Collected data:
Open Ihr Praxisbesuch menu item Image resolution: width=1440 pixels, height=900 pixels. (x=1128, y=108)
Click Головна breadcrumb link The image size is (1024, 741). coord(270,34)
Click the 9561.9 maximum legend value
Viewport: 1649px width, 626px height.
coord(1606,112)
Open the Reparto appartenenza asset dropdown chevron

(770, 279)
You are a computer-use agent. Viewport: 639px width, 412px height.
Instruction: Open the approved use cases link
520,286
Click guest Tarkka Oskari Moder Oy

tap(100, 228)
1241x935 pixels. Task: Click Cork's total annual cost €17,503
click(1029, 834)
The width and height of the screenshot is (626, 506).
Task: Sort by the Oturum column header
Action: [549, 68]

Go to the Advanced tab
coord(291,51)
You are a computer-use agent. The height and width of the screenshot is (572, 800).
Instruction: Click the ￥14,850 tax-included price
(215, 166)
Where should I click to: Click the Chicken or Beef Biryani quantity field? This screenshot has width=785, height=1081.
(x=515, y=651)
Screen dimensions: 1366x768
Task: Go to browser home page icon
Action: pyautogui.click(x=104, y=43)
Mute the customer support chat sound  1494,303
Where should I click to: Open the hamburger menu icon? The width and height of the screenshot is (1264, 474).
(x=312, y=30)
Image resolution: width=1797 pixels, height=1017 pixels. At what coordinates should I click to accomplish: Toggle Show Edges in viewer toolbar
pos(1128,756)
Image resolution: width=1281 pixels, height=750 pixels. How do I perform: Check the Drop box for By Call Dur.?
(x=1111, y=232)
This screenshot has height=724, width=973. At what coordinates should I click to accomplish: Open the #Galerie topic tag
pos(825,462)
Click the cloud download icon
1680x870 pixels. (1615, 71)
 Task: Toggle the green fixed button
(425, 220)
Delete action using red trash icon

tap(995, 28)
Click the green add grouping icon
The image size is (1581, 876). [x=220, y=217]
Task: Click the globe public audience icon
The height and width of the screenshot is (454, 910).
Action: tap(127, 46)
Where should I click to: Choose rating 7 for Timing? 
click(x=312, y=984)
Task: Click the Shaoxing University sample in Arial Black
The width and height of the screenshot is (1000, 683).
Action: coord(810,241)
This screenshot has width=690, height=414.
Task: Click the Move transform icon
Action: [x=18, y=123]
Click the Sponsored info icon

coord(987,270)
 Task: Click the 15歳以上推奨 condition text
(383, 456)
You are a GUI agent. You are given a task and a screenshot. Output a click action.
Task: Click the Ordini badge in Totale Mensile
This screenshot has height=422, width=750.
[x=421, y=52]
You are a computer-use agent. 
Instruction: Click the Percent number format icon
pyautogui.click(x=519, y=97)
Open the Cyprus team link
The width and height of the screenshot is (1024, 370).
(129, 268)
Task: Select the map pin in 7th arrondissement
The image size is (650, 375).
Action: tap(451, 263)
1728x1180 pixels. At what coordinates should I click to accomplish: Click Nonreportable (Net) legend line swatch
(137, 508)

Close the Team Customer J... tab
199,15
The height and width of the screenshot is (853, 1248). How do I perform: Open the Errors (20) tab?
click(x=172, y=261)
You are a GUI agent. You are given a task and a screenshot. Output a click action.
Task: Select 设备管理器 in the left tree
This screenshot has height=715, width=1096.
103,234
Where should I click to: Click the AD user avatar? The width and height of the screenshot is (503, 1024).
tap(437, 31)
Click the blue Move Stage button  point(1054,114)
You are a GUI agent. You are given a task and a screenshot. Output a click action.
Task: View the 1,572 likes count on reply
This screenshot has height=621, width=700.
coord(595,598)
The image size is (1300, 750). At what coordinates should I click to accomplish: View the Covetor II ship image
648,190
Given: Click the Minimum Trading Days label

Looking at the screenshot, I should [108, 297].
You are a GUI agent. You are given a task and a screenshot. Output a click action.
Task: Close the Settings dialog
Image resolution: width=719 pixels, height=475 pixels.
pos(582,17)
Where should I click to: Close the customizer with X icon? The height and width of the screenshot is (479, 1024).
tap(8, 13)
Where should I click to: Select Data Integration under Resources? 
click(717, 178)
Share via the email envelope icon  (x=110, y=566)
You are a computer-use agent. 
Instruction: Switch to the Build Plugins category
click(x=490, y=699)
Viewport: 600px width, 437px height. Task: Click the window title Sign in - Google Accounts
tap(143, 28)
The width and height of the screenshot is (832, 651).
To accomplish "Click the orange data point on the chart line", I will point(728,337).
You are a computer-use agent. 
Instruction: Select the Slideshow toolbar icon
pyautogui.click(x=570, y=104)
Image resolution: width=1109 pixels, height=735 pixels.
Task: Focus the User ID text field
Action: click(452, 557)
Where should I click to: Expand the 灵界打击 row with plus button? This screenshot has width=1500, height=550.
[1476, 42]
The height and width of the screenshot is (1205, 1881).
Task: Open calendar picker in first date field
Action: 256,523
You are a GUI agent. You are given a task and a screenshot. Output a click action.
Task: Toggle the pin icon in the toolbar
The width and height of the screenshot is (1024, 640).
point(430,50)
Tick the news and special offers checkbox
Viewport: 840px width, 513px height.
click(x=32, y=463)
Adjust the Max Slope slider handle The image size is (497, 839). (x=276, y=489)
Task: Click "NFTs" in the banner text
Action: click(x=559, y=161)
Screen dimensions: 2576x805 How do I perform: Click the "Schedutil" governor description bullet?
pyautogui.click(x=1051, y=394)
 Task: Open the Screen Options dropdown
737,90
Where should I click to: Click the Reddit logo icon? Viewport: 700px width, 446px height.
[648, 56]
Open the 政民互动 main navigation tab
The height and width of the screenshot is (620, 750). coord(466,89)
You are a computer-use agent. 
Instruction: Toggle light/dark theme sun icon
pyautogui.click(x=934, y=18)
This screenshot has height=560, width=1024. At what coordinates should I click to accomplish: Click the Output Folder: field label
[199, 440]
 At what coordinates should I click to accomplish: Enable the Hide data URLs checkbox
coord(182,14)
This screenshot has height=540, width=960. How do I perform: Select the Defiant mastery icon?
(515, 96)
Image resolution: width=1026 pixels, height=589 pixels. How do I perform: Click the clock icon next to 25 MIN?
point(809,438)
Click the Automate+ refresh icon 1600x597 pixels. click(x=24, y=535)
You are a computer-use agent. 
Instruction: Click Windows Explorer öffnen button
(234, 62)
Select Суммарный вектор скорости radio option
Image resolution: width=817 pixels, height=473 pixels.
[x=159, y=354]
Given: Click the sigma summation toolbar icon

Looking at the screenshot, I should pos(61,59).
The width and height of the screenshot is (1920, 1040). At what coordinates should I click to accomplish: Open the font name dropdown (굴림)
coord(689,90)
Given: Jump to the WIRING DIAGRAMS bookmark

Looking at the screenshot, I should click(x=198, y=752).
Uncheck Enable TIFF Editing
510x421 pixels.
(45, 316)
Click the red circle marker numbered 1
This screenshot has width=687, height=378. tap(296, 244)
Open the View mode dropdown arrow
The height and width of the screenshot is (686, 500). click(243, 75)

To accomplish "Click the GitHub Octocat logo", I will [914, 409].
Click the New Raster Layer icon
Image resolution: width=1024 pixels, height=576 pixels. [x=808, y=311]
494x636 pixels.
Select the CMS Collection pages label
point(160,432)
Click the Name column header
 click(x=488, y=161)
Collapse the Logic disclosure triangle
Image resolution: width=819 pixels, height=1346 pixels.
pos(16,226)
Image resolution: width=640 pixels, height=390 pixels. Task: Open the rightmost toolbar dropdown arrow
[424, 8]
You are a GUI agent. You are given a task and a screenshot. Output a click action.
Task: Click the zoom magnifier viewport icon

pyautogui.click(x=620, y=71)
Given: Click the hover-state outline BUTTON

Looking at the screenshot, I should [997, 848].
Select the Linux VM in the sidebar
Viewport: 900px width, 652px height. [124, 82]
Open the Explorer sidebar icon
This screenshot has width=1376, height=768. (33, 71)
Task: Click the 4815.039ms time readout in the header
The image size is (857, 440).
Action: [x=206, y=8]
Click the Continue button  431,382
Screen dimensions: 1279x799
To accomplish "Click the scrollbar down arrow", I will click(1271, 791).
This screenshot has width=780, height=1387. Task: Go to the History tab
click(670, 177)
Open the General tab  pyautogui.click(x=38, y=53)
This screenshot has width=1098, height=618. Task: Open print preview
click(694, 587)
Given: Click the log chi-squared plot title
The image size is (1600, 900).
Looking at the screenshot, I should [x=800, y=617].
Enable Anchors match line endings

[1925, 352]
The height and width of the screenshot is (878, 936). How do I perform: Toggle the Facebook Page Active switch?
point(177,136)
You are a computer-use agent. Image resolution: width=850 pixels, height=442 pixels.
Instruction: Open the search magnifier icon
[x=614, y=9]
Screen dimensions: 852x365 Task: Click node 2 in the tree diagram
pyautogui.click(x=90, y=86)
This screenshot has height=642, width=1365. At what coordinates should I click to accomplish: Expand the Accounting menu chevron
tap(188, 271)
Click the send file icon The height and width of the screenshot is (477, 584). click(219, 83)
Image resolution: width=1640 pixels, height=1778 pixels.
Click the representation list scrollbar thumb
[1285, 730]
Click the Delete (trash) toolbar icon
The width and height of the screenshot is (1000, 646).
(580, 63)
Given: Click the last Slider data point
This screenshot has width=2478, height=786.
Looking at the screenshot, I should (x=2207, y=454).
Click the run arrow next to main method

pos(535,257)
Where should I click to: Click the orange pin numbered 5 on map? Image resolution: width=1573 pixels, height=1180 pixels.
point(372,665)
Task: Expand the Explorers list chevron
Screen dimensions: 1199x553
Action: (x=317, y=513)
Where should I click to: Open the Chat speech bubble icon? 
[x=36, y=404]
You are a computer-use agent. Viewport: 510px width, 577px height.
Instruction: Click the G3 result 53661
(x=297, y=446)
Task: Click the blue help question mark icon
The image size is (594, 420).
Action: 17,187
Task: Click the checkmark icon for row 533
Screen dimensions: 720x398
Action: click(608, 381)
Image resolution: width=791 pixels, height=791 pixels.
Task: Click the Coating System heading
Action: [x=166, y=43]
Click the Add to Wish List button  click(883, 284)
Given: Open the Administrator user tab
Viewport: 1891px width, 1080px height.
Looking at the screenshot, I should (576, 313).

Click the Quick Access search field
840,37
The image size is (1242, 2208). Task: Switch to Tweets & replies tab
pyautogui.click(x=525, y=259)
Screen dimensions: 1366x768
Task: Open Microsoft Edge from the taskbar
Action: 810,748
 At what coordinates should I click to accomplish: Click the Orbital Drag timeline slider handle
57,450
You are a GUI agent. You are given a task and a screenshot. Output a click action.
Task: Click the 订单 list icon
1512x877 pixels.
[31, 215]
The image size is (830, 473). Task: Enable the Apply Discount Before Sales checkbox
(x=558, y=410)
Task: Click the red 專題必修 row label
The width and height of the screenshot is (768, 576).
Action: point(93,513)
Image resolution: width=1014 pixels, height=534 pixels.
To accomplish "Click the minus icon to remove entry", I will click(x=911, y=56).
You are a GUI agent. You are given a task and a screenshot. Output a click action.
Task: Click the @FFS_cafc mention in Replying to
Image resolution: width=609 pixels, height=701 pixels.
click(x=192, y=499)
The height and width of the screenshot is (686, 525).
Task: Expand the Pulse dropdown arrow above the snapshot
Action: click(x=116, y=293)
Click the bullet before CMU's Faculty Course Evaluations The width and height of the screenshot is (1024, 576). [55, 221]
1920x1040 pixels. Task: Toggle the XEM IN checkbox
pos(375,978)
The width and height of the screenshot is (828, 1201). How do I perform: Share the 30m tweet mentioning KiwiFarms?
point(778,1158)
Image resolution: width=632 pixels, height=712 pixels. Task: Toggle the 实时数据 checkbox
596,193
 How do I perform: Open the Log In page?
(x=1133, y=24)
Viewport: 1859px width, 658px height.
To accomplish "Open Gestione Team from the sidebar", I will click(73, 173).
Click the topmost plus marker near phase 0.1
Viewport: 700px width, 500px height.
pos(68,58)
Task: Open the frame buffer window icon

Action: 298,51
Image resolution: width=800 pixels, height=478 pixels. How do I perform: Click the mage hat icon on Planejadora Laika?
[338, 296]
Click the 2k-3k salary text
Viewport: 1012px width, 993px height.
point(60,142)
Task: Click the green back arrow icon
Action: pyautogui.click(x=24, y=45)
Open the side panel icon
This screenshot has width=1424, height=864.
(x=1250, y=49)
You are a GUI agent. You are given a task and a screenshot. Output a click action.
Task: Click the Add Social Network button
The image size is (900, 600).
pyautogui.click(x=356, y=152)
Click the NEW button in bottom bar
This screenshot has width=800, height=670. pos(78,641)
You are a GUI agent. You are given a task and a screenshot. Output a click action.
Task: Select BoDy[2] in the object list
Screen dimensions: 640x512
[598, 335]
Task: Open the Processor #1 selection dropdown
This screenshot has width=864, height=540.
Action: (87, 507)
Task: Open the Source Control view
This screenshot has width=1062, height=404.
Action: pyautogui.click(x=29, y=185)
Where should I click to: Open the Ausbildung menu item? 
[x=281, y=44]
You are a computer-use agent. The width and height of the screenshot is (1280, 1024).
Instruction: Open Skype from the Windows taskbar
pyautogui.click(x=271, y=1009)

**Work to complete:**
Search the entries for "blue" and copy each matching line.

**Answer to the problem:**
Click the blue Move Stage button  point(1054,114)
Task: Click the blue help question mark icon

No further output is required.